Experten haben gefordert, dass ein angemessener Vitamin-D-Status auf der Ebene der öffentlichen Gesundheit behandelt werden sollte.17 18 Höhere 25-Hydroxyvitamin-D-Grenzwerte wurden vorgeschlagen, da sich die gesundheitlichen Folgen eines leichten Hypovitaminose-D-Mangels über Rachitis und Osteomalazie hinaus auf eine niedrige Knochenmineraldichte, Funktionsstörungen der Beine, Knochenbrüche, Einweisungen in Pflegeheime, Darm- und Prostatakrebs, Non-Hodgkin-Lymphome, Parodontalerkrankungen, Typ-1-Diabetes und Multiple Sklerose ausgeweitet haben.3 Es gibt immer mehr Belege für einen epidemiologischen Zusammenhang zwischen Vitamin-D-Mangel und Brustkrebs und dafür, dass eine Nahrungsergänzung das Krebsrisiko verringern könnte.19 20. Eine Meta-Analyse randomisierter kontrollierter Studien hat auch eine bescheidene Verringerung der Gesamtmortalität in Gruppen gezeigt, die mit Vitamin D behandelt wurden.21
Eine optimale Serumkonzentration wurde vor kurzem auf der Grundlage mehrerer dieser Ergebnisse als ≥75 nmol/l definiert.22 Dieser höhere Schwellenwert impliziert notwendigerweise eine Überarbeitung der gegenwärtig empfohlenen Zufuhrmengen für Vitamin D. Es wurde eine Erhöhung der täglichen Vitamin-D-Zufuhr von 200-600 IE23 auf ≥1000 IE für alle Erwachsenen vorgeschlagen, um Serumkonzentrationen ≥75 nmol/l zu erreichen.

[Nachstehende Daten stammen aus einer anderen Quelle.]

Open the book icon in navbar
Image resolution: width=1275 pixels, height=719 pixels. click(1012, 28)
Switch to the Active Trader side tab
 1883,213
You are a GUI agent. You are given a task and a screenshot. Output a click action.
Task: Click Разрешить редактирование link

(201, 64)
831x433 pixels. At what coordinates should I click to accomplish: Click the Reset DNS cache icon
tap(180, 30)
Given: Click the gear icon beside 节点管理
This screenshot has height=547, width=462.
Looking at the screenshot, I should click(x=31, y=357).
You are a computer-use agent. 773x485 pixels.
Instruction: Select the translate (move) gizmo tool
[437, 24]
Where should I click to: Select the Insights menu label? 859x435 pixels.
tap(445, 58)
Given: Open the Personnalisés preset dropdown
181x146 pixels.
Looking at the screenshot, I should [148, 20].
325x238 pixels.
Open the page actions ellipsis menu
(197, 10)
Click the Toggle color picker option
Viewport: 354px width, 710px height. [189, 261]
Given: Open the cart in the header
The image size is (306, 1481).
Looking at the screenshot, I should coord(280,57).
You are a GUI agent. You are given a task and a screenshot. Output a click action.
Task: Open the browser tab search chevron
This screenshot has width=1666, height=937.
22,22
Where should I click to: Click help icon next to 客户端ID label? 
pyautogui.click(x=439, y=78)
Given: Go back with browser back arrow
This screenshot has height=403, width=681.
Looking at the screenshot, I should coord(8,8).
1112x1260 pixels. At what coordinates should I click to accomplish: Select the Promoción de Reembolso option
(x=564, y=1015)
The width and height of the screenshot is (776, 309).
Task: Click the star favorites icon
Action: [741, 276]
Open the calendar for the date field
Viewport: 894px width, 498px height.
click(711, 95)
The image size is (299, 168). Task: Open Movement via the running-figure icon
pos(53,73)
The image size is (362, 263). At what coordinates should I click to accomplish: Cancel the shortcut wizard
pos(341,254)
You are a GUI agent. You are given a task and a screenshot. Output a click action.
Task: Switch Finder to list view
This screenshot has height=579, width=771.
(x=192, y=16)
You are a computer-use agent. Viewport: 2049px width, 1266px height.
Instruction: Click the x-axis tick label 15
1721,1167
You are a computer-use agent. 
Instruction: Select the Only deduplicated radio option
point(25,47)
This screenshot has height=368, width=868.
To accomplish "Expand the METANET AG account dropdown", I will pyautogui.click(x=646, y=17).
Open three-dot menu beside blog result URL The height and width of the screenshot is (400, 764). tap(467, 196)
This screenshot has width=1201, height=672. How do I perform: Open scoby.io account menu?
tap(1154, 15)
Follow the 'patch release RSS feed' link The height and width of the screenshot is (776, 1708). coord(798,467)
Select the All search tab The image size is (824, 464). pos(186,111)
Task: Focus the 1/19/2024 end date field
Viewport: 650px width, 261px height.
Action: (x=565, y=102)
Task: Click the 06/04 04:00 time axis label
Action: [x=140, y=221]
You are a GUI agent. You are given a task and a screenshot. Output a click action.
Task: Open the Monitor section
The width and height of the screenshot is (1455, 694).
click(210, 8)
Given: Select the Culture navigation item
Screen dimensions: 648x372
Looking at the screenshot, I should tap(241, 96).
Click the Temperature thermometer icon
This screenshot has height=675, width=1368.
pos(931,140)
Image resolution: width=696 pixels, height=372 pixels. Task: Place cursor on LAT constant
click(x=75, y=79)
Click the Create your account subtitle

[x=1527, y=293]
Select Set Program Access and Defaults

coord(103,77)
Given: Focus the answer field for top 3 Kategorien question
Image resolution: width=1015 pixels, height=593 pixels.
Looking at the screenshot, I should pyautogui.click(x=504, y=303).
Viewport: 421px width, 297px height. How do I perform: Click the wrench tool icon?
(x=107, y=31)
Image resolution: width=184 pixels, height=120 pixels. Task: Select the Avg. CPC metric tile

Dies schließt die Zufuhr aus der primären Vitamin-D-Quelle, der kutanen Photosynthese durch ultraviolettes B-Sonnenlicht, ein, die bei den meisten Menschen 90 % des gesamten zirkulierenden Vitamin-D-Spiegels liefert.24 Die Erreichung dieser Vitamin-D-Ziele im Vereinigten Königreich stellt eine erhebliche Herausforderung dar – zu den Hindernissen gehören der hohe Breitengrad, die anhaltende Bewölkung, der westliche Lebensstil mit Büroarbeit und unzureichende Vitamin-D-Quellen in der Ernährung, einschließlich des Mangels an angereicherten Lebensmitteln4 und geeigneten rezeptfreien Präparaten.4
Die Empfehlungen für Screening, empfohlene Zufuhr und Sonnenlichtexposition wurden nicht an die sich verändernde Demografie und Epidemiologie angepasst. Insbesondere die britischen Empfehlungen für die Sonnenexposition haben möglicherweise nicht das notwendige Gleichgewicht zwischen der Prävention von Hautkrebs und der Vermeidung von Vitamin-D-Mangel gefunden.25 Die Warnungen, die direkte Sonnenexposition zu begrenzen, Schatten zu suchen, die Haut zu bedecken und Sonnenschutzmittel mit einem Schutzfaktor von 15 oder mehr aufzutragen (Faktor 15 blockiert die Vitamin-D-Photosynthese zu 99 %), haben keine einheitlichen gesundheitlichen Auswirkungen auf verschiedene Hautfarben, Kleidungsgewohnheiten oder Altersgruppen.3 18 22 24 Da es keine wirksamen Präventionsstrategien für eine schwere Hypovitaminose D gibt, müssen Kliniker weiterhin auf die heterogene und potenziell unheilvolle klinische Präsentation dieser Erkrankung achten.